Prenatal growth impairment leads to higher preference for palatable foods in comparison to normal prenatal growth subjects, which can contribute to increased body fat mass and a higher risk for developing chronic diseases in small-for-gestational-age (SGA) individuals throughout life. This study aimed to investigate the effect of SGA on feeding behavior in children and adolescents, as well as resting-state connectivity between areas related to reward, self-control, and value determination, such as orbitofrontal cortex (OFC), dorsolateral prefrontal cortex (DL-PFC), amygdala and dorsal striatum (DS).
Caregivers and their offspring were recruited from two independent cohorts in Brazil (PROTAIA) and Canada (MAVAN). Both cohorts included anthropometric measurements, food choice tasks, and resting-state functional magnetic resonance imaging (fMRI) data.

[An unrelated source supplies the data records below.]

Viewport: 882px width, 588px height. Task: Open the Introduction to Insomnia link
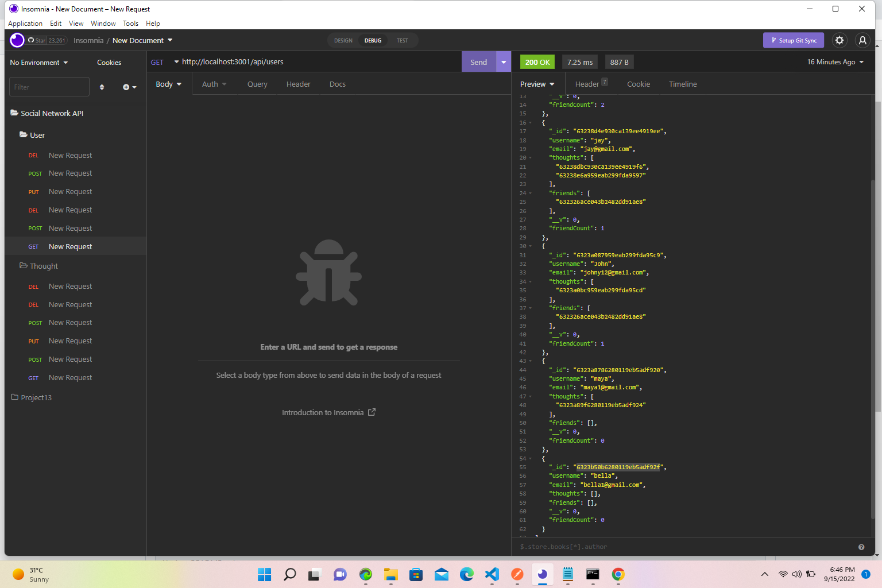(328, 412)
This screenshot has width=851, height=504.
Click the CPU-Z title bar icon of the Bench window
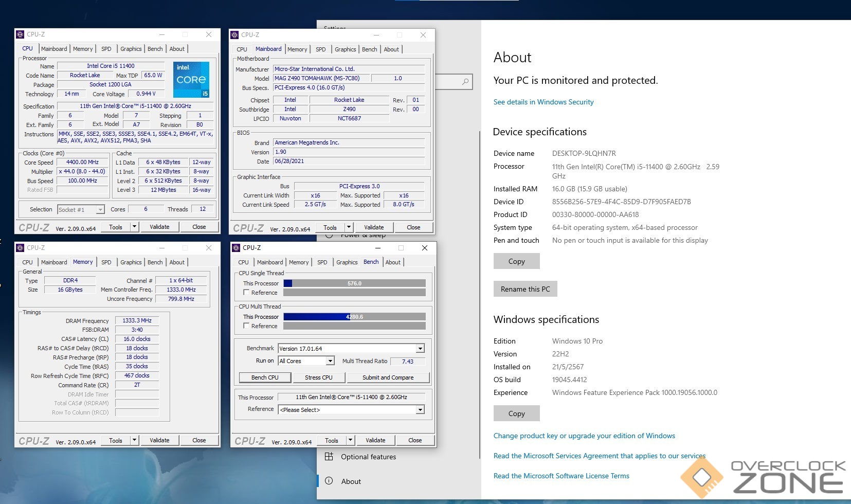[237, 248]
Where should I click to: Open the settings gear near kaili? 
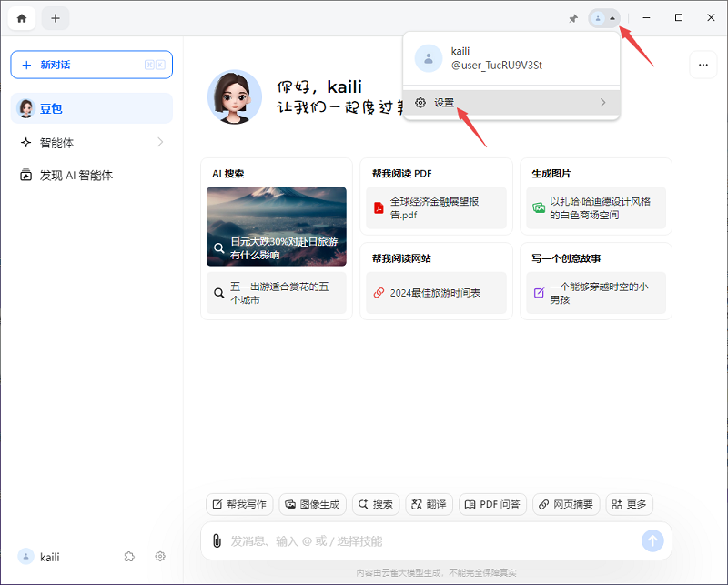[160, 557]
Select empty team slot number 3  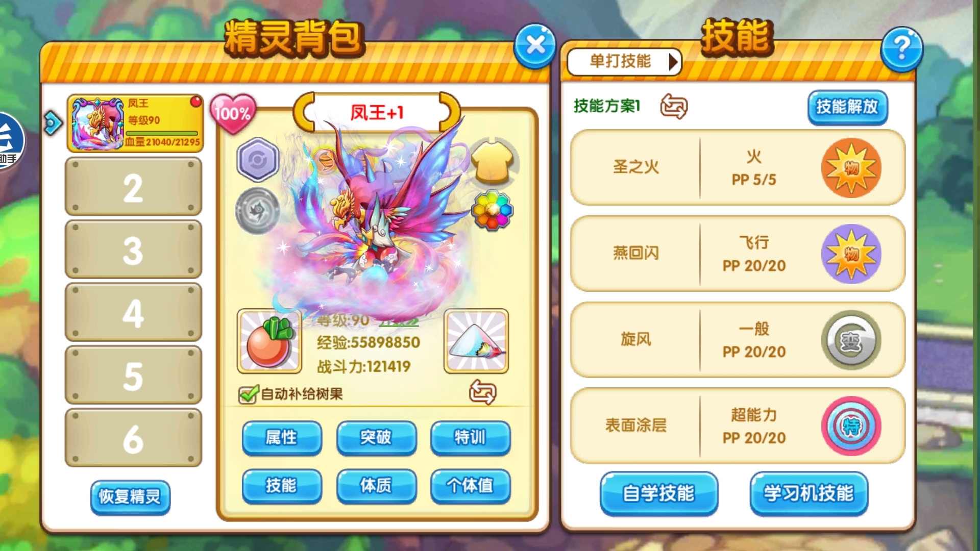[133, 249]
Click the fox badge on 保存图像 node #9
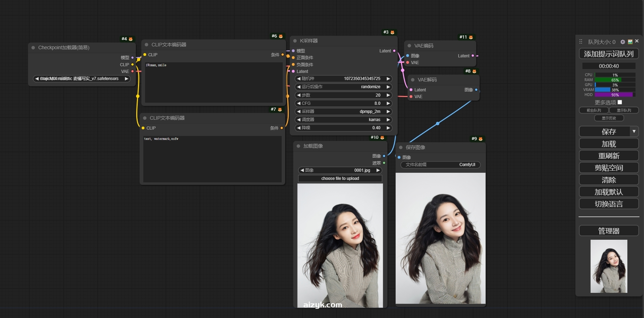This screenshot has height=318, width=644. 481,139
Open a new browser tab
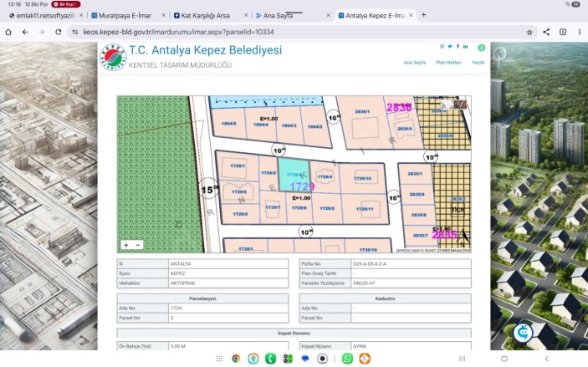 tap(424, 15)
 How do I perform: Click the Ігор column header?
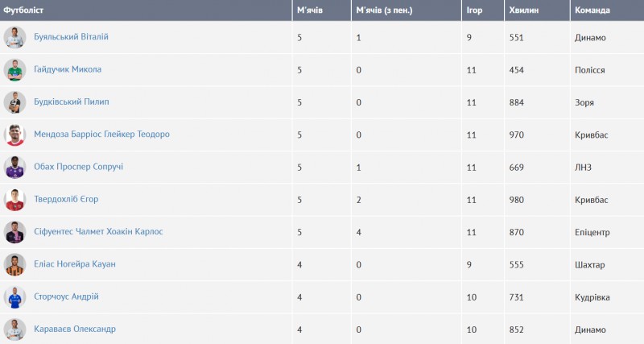474,10
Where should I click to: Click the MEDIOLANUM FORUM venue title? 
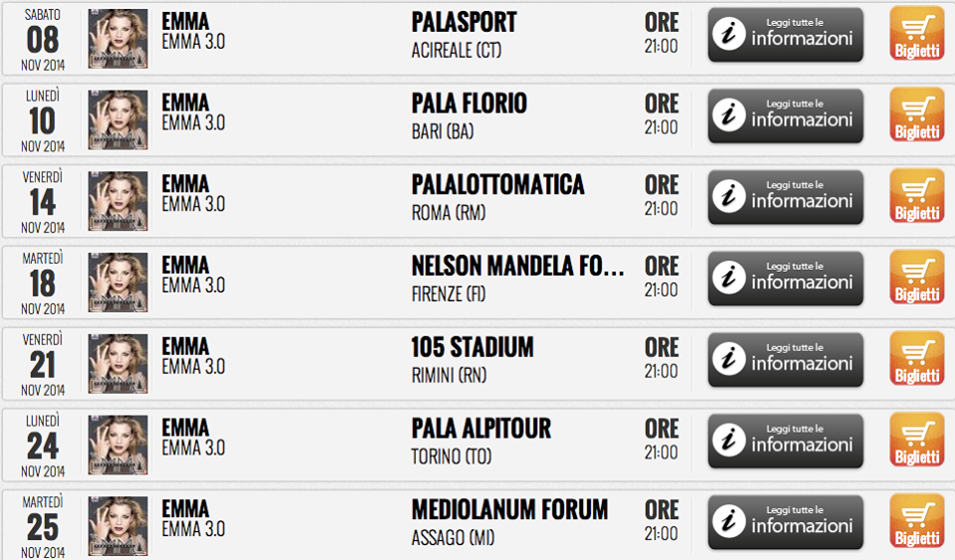(509, 510)
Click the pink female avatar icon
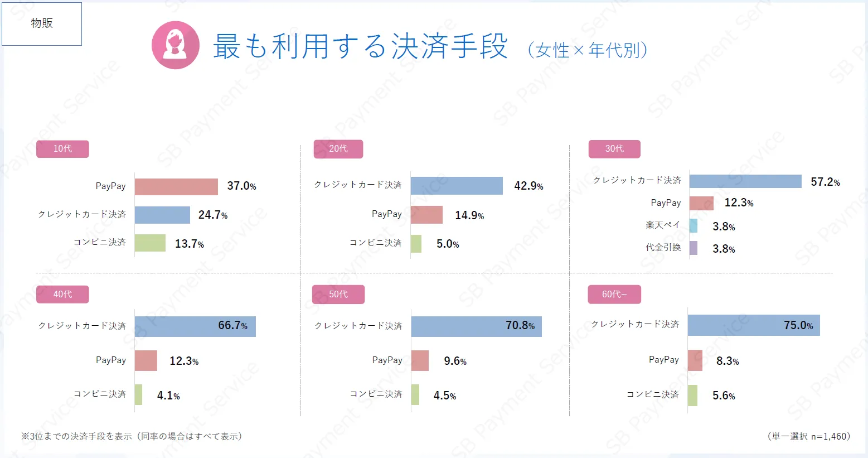 point(176,45)
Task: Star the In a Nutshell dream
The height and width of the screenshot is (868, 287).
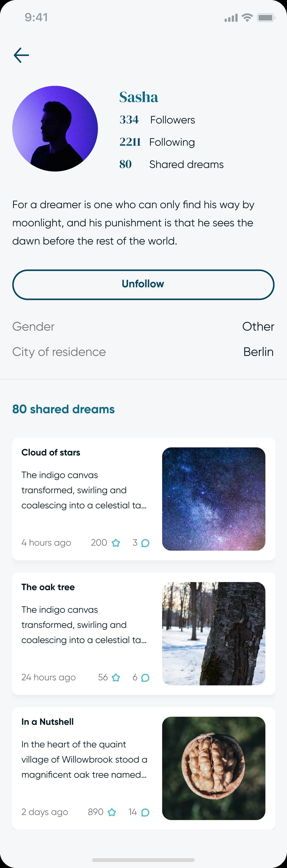Action: click(112, 812)
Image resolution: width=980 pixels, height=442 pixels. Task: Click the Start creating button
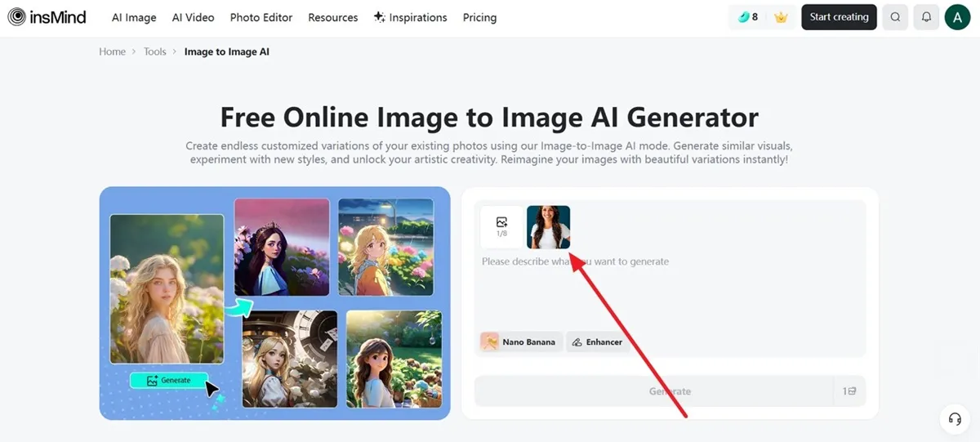coord(839,17)
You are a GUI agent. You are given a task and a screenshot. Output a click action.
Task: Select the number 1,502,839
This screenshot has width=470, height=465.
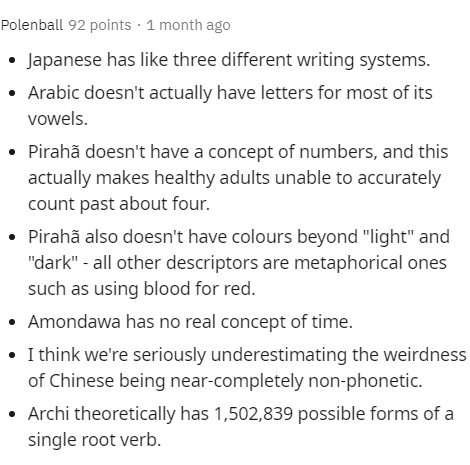click(x=253, y=414)
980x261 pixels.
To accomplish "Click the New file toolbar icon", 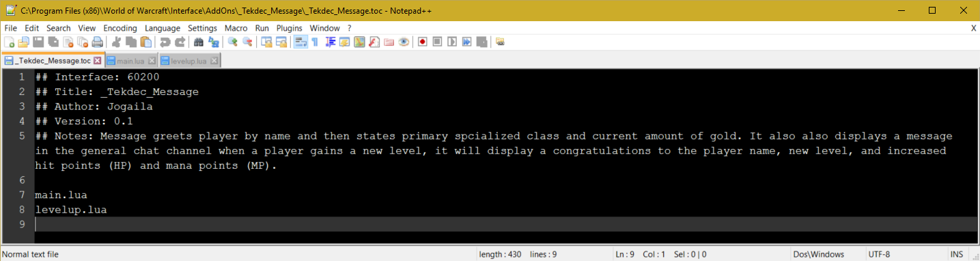I will (10, 42).
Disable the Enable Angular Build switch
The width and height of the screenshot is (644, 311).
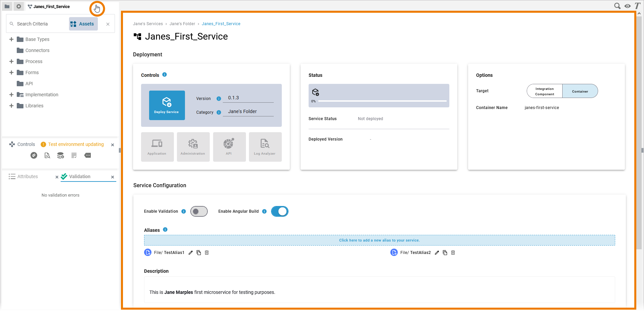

In the Brazilian sample (17 ± 0.28 years, n=70), 21.4% of adolescents were classified as SGA. They exhibited lower monetary-related expenditure to buy a snack compared to controls in the food choice test. Decreased functional connectivity (n=40) between left OFC and left DL-PFC; and between right OFC and: left amygdala, right DS, and left DS were observed in the Brazilian SGA participants. Canadian SGA participants (14.9%) had non-significant differences in comparison with controls in a food choice task at 4 years old ( ± 0.01, n=315). At a follow-up brain scan visit (10.21 ± 0.140 years, n=49), SGA participants (28.6%) exhibited higher connectivity between the left OFC and left DL-PFC, also higher connectivity between the left OFC and right DL-PFC. We did not observe significant anthropometric neither nutrients’ intake differences between groups in both samples.
Resting-state fMRI results showed that SGA individuals had altered connectivity between areas involved in encoding the subjective value for available goods and decision-making in both samples, which can pose them in disadvantage when facing food options daily. Over the years, the cumulative exposure to particular food cues together with the altered behavior towards food, such as food purchasing, as seen in the adolescent cohort, can play a role in the long-term risk for developing chronic non-communicable diseases.